Take the silhouettes that are considered undisputed, all- time classics. It doesn’t really matter if someone has been replacing their favorite pair since 1981, or is discovering it for the first time, because the appeal transcends that particular boundary.
There are other areas of sneaker culture though, where the generation gap opens up to proportions rivaling the Marianas Trench. One of these areas is the role of athletics, as it relates to how shoes are consumed and appreciated by the public. It used to be that sneakers were more or less a direct offshoot of sports fandom and participation. Sure, there were certain, long established styles out there that were seemingly standard issue for casual wear, but the interest in and adoption of specialty performance footwear as fashion, that came from sports.
This wasn’t just a state of mind, the entire apparatus of marketing and selling sneakers was geared towards the athletic arena. Buying a pair of shoes involved heading to your nearest sporting goods store. New models touted their revolutionary performance features, and their supreme levels of comfort. (If the official slogan of the groundbreaking Reebok Pump was “Pump it up,” the unofficial slogan of parents across the country was “shoes don’t make you play basketball any better.”) Obviously aesthetics played an integral part, even back then, but the design considerations were still part of an overall package of looking good and feeling good.
So, what’s the point of this stroll down memory lane? It’s that seeing these technological marvels reincarnated as retro is always something of a culture shock. Add in the modern shift towards fashion as the primary lens through which footwear is viewed, and the original context of the shoe recedes even further.
That brings us to the present day, and the revival of the “chunky” runner.

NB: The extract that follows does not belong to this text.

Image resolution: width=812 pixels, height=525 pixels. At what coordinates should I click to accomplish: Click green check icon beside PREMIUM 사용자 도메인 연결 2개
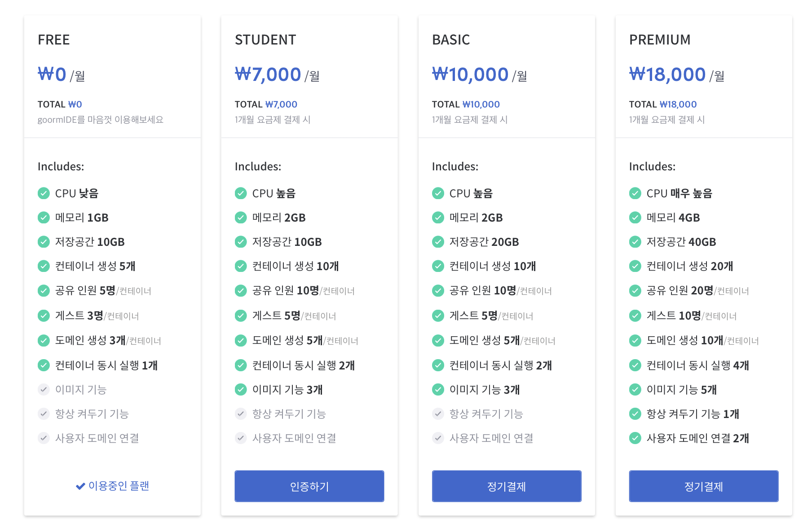(x=635, y=438)
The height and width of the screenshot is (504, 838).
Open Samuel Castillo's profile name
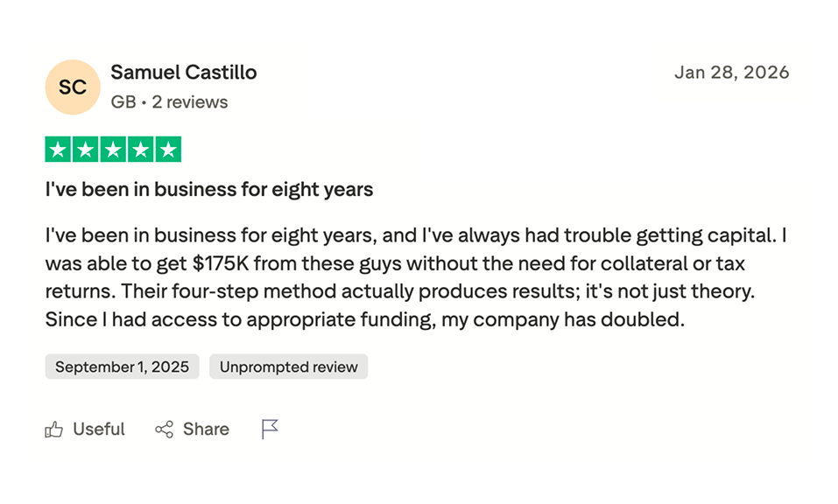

From a purely visual perspective, the appeal of these shoes lies in the extra bold, outré sense of style that defined the 90s, from the post Cold War Day-Glo optimism of the early 90s, to the ‘XTREME’ middle of the decade, and finally, to the turn of the millennium futurism that capped things off. But if you’re only looking at a surface level, one shoe is as good as the next. At the risk of sounding like of those PSAs tacked onto the end of 90s cartoons, you need to appreciate what’s on the inside.
With its wavy build, substantial midsole, miniaturized branding, and mesh/leather upper construction Reebok’s Daytona DMX has the aggressive performance look of the era down pat, but the feature that sent people running to stores was the new, DMX cushioning. An interconnected series of chambers that allowed air to travel between them, in response to the movement of the foot, DMX was something that had to be felt firsthand, not just seen, to be grasped fully. That’s why the shoe’s original ad tagline was “are you DMXperienced.”
The odds are, in 2018, you’re not looking to the Daytona DMX to put in those early morning miles. That’s fine. Just remember, the next time you’re thinking about how that chunky sole would be the perfect accompaniment to a pair of baggy track pants, that you’ll never have to think about how the shoe is going to feel, because all that chunk houses the end result of countless hours of research and development, dedicated to the ultimate in state of the art cushioning.